Page:
━━━
La priorité de l'Iran demeure plus que jamais la survie du régime des mollahs. Il va devoir faire face à la succession du guide suprême, Ali Khamenei, âgé de 84 ans et gravement malade, sur fond d'une rupture totale avec l'immense majorité des 87 millions d'Iraniens et d'une crise économique endémique, marquée par la paupérisation de la population. Elle vit à 70% en dessous du seuil de pauvreté avec un revenu par tête limité à 4 000 dollars, un chômage supérieur à 20% et une inflation de 47% par an. Le régime n'a ainsi cessé de se durcir, lançant une répression sauvage contre le mouvement de protestation Femmes, vie, liberté, provoqué par le meurtre de Mahsa Amini, le 16 septembre 2022, par la police des mœurs. Il ne dispose plus d'aucune légitimité et ne tient que par la terreur qu'exerce le corps des gardiens de la Révolution, qui contrôle par ailleurs le tiers de l'économie.
━━━
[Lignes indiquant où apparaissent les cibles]
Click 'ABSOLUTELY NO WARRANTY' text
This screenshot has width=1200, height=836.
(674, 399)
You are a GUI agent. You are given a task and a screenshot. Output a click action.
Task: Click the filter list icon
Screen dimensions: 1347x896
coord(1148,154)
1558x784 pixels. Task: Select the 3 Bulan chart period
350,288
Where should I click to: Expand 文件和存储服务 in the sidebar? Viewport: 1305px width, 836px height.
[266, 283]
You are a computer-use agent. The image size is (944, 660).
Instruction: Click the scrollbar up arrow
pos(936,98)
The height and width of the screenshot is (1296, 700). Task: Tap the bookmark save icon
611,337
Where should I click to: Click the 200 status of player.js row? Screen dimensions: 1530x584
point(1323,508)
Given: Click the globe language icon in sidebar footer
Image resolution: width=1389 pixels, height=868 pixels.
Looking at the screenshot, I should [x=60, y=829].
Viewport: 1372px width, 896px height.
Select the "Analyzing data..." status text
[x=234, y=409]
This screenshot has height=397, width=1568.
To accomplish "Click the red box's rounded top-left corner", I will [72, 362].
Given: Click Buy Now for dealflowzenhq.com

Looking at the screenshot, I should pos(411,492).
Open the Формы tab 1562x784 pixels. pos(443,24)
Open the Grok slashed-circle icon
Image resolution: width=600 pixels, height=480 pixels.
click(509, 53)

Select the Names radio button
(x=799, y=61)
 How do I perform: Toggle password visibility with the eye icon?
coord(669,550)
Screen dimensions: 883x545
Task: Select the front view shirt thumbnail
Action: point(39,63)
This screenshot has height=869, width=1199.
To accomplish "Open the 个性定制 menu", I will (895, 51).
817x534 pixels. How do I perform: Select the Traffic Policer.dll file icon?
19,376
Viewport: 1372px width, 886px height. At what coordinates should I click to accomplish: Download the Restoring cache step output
━━━
Consignes:
• 1. Relevez tous les pourcentages cités dans le texte sur l'Iran.
• 2. Recopiez le passage du texte sur l'Iran de « La priorité de » à « tiers de l'économie. ».
• 3. Prolongez le texte sur l'Iran à partir de sa dernière phrase.

Corrigé des exercices:
• 1. 70%, 20%, 47%

• 2.
La priorité de l'Iran demeure plus que jamais la survie du régime des mollahs. Il va devoir faire face à la succession du guide suprême, Ali Khamenei, âgé de 84 ans et gravement malade, sur fond d'une rupture totale avec l'immense majorité des 87 millions d'Iraniens et d'une crise économique endémique, marquée par la paupérisation de la population. Elle vit à 70% en dessous du seuil de pauvreté avec un revenu par tête limité à 4 000 dollars, un chômage supérieur à 20% et une inflation de 47% par an. Le régime n'a ainsi cessé de se durcir, lançant une répression sauvage contre le mouvement de protestation Femmes, vie, liberté, provoqué par le meurtre de Mahsa Amini, le 16 septembre 2022, par la police des mœurs. Il ne dispose plus d'aucune légitimité et ne tient que par la terreur qu'exerce le corps des gardiens de la Révolution, qui contrôle par ailleurs le tiers de l'économie.

• 3.
D'où l'importance pour Téhéran de sanctuariser la République islamique et son empire par son programme nucléaire et balistique à l'intérieur, par les milices chiites qu'il finance et qu'il arme à l'extérieur. Mais il accroît par là même les coûts de la surexpansion impériale, les dépenses publiques étant prioritairement affectées aux forces de sécurité, à l'industrie d'armement et aux institutions religieuses. Il augmente considérablement les risques d'escalade au Moyen-Orient, notamment en cas d'affrontement direct entre Israël et le Hezbollah, qui, contrairement au Hamas sunnite, est pleinement intégré au système de pouvoir de la République islamique. Il provoque un réengagement stratégique des Etats-Unis qui pourrait contrecarrer les ambitions iraniennes si l'issue de la guerre de Gaza débouchait sur un rapprochement d'Israël avec les pays arabes modérés, Arabie saoudite, Égypte et Jordanie.
Il reste à l'Occident, et en particulier aux Européens, à prendre la mesure des effets dévastateurs de la libération et de l'escalade de la violence que portent la République islamique et les milices chiites et à se donner les moyens d'une véritable dissuasion pour les contenir.